The human NTCP protein contains two potential N-linked glycosylation sites: N5 (NAS) and N11 (NFT) (Fig. 1A). According to a previous report, the NTCP protein from human liver samples migrated as a broad band of 56 kDa, which was reduced to 39 kDa following N-glycanase treatment (14). In another study, a V5-tagged NTCP expression construct generated a glycosylated protein of 50 kDa in HeLa cells, which was reduced to 37 kDa after deglycosylation (15). We previously stably transfected HepG2 cells with an expression construct for full-length (349 amino acids [aa]) NTCP protein fused at the carboxyl terminus with a 9-aa epitope derived from bovine rhodopsin (6). The strong cytomegalovirus (CMV) promoter ensured NTCP overexpression, while the rhodopsin epitope enabled detection of the recombinant protein by 1D4, a murine monoclonal antibody. A broad NTCP band of 50 to 65 kDa could be detected from HepG2/NTCP cells by 1D4 as well as by a rabbit polyclonal anti-SLC10A1 antibody (Fig. 2A, lane 3, lower and upper). Treating cell lysate with PNGase F prior to Western blotting sharpened the NTCP band and shifted its position to about 32 kDa (Fig. 2A, lane 4). Culturing HepG2/NTCP cells in medium supplemented with tunicamycin, a glycosylation inhibitor, also generated the 32-kDa band (Fig. 2A, lane 5). Thus, epitope-tagged NTCP introduced to HepG2 cells was indeed modified by N-linked glycosylation. We also stably transfected the same NTCP expression construct into HepaRG cells. Western blot analysis revealed a smear with faster mobility than that in HepG2 cells (about 45 to 55 kDa) (Fig. 2B, compare lanes 2 and 3). PNGase F treatment shifted NTCP protein from both HepaRG and HepG2 cells to 32 kDa (Fig. 2B, lanes 6 and 7), suggesting that the size difference was attributable to modification by N-linked glycosylation.
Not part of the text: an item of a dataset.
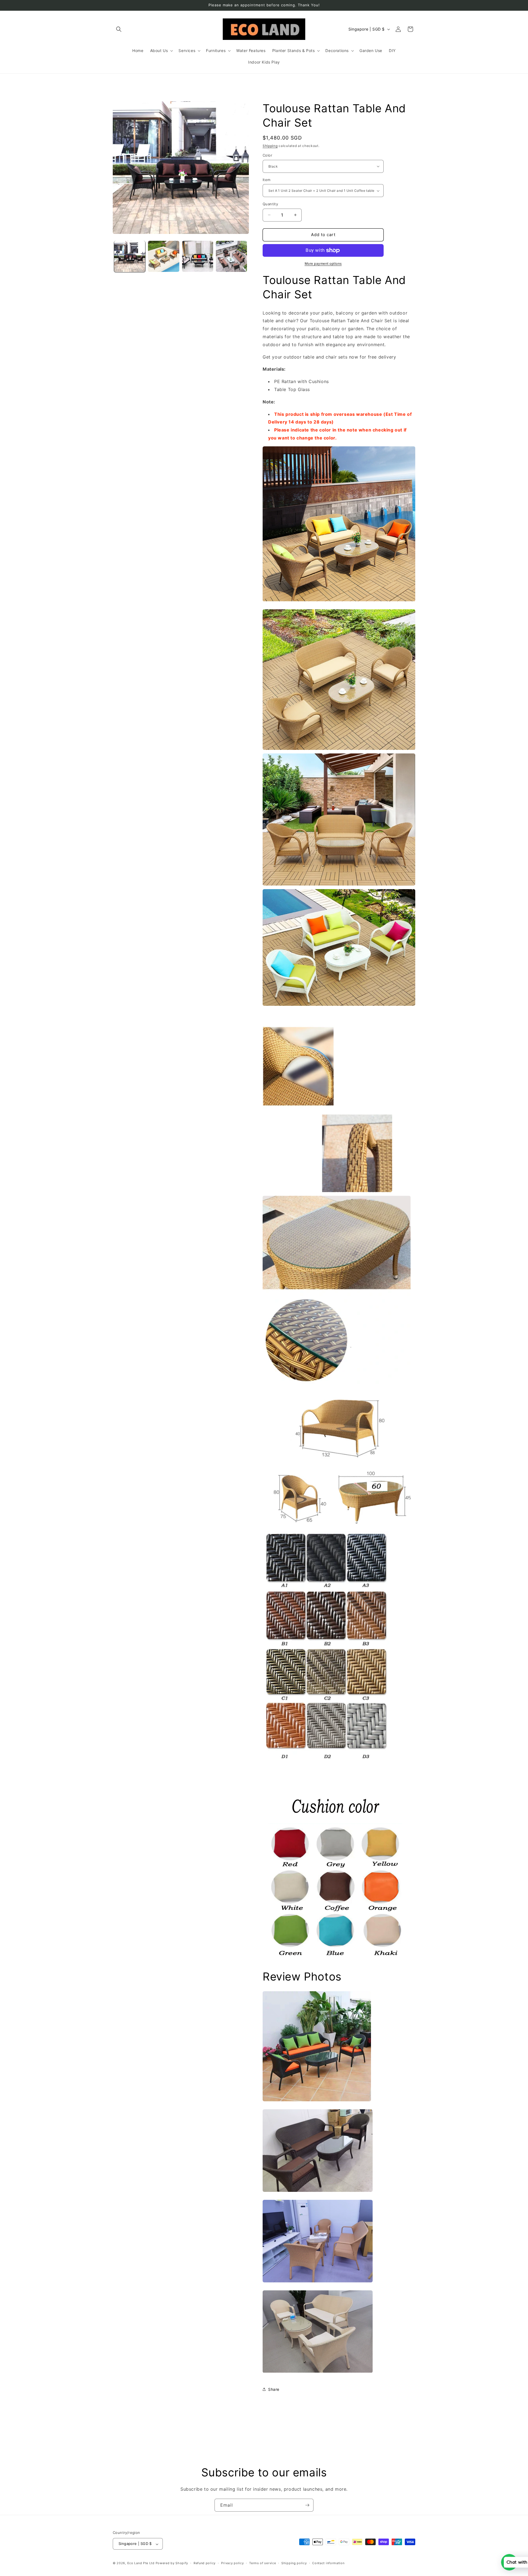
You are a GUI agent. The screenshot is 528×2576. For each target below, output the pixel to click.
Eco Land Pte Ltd (141, 2563)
Endogenous NTCP protein produced in differentiated HepaRG cells is not modified by N-linked glycosylation.
Consistent with much reduced expression of endogenous NTCP by differentiated HepaRG cells, it was either undetectable by the rabbit polyclonal anti-SLC10A1 antibody (Fig. 2A, upper, lane 1) or faintly detected compared to the exogenous NTCP (Fig. 2B, upper, compare lanes 1 and 2). The endogenous NTCP banded at a similar position as deglycosylated epitope-tagged NTCP (Fig. 2B, compare lane 1 with lanes 6 and 7). Since the 9-aa tag increases protein size by a mere 1 kDa, this result suggests that endogenous NTCP expressed by differentiated HepaRG cells was nonglycosylated. Consistent with the reliance of NTCP expression on hepatocyte differentiation (11, 16, 17), this 32-kDa species was much more abundant in differentiated HepaRG cells than in the growing HepaRG cells (Fig. 2C). Importantly, infecting differentiated HepaRG cells with lentivirus encoding an NTCP short hairpin RNA (shRNA) greatly reduced the intensity of this protein species compared to that of transduction with control shRNA (Fig. 2D).
Sequencing NTCP cDNA from differentiated HepaRG cells revealed no mutation to abolish N-linked glycosylation.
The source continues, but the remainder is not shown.